El papel de la religión es ayudarnos a despegarnos del
mundo; pero las curaciones que esperamos, los éxitos temporales,
el alivio en los sufrimientos harían que nos apegáramos
más a esta vida que algún día tenemos que
dejar. “Vosotros me seguís, decía Jesús,
porque habéis comido pan y os habéis saciado”.
El segundo motivo es que Jesús sabía que los milagros
que realizaba sobre las cosas, distraían la atención
sobre su persona. Las almas sinceras descubrían al Mesías
a través de sus palabras, sus gestos, sus miradas. Las
almas groseras y superficiales no se interesaban más que
por los resultados obtenidos. El tercer motivo, el más
importante es que el milagro físico es una revelación
de poder. Pero Jesús no quería revelar de Dios más
que el amor. El milagro que realizaba a través de los milagros
era el de la revelación del amor de Dios hasta el punto
de entregar a su Hijo único para salvar al mundo. Este
milagro no lo entendemos cuando reclamamos: “Sálvanos
que perecemos”. Jesús está ahí como
dormido, tranquilo, silencioso, paciente. El motivo de nuestra
fe está en ponernos en contacto real con aquel que está
ahí dormido. Debemos ser capaces de creer en Él
sin necesitar otros milagros que no sean el de su amor. En otras
palabras: No buscar los milagros del Señor, sino al Señor
de los milagros.
3)
¿Morir de miedo o vivir de fe? “¿Por qué
sois tan cobardes? ¿Aún no tenéis fe?”.
Este reproche nos sorprende, cuando creíamos que esa reacción
ante el peligro era signo de confianza. Todos acudimos al Señor
cuando nos sentimos amenazados por un mal. Jesús reprende
lo que nosotros hubiéramos alabado. El nos revela que la
oración de los apóstoles era, en realidad, una oración
desconfiada, de inquietud, de duda, Si Él estaba allí
no tenían nada que temer. No se puede perecer en compañía
de Jesús porque Él puede salvarnos, aún durmiendo.

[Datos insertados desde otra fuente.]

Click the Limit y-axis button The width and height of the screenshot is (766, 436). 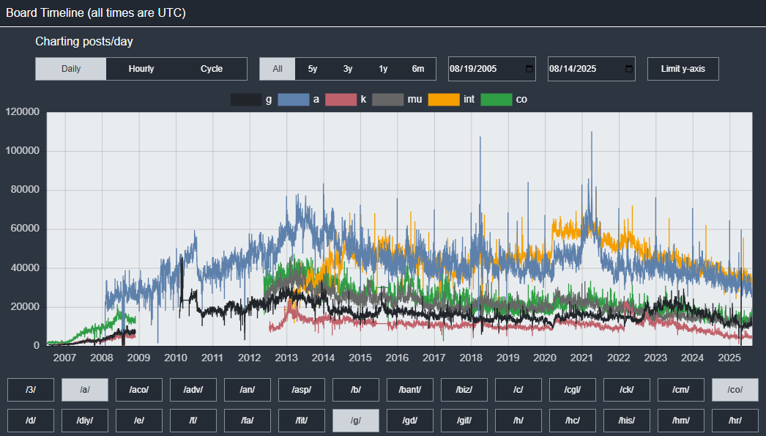[683, 69]
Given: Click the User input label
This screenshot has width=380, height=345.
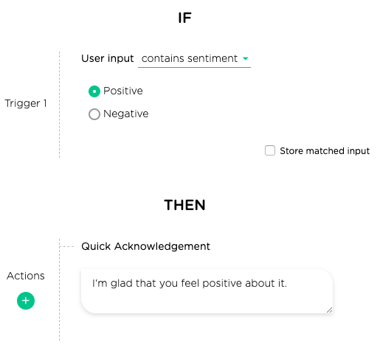Looking at the screenshot, I should (x=108, y=58).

Nos da miedo tomar en serio nuestra vida; es más fácil
“instalarse y seguir tirando” sin atreverse a afrontar
el sentido de la existencia. ¡Cuántos retroceden
y se repliegan cómodamente en la pasividad cuando descubren
las exigencias y luchas de cada día! Pero no se puede vivir
a la deriva. Deberíamos escuchar con sinceridad las palabras
de Jesús: “¿Por qué sois tan cobardes?
¿Aún no tenéis fe?”. El miedo es el
mayor enemigo de las personas, de la familia, de las comunidades.

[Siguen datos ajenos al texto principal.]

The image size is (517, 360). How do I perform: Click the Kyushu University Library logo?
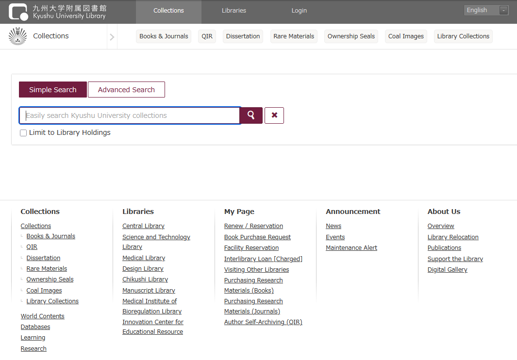(x=57, y=12)
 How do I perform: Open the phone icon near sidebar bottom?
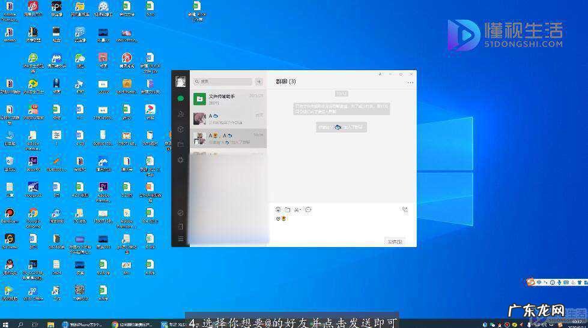(180, 227)
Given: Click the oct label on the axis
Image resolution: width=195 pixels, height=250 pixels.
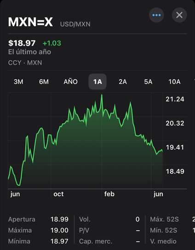Looking at the screenshot, I should tap(58, 194).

El miedo ha hecho mucho daño en la Iglesia porque paraliza,
impide la creatividad, la aventura evangélica. Alguien
ha dicho atinadamente: “Hay que tenerle miedo al miedo”.
El
mayor pecado contra la fe es la cobardía; no nos atrevemos
a tomar en serio todo lo que el Evangelio significa. Ballet hablaba
de “la herejía disfrazada” de los que defienden
el cristianismo, incluso con agresividad, pero no se abren nunca
a las exigencias más fundamentales del Evangelio. A veces
parece que Jesús duerme; son las noches de la fe. Es el
silencio desgarrador y desesperante del Señor. También
Jesús sufrió esa noche con respecto al Padre: “Dios
mío, Dios mío, ¿Por qué me has abandonado?”
(Mt. 27,46) Este es el momento culminante de la fe, cuando a pesar
de que nos envuelven las tinieblas confiamos en Él. Es
el momento de la fe desnuda.
Para llevarlo a la vida
Haz
una lista de tus “tormentas personales”. No te creas
más débil o más pecador que los demás;
más bien recuerda que “Él hace llover y salir
el sol sobre buenos y malos” (Mt. 5,45) y que Él
murió por todos. Sabemos que va en nuestra barca y nos
dice: “Atrévete, llevas dentro de ti una reserva
de energías divinas. Yo estaré contigo hasta el
fin del mundo”. Tener fe es ser audaz y valiente y rezar
con Santa. Teresa: “Nada te turbe, nada te espante…
Quien a Dios tiene, nada le falta. Sólo Dios basta”.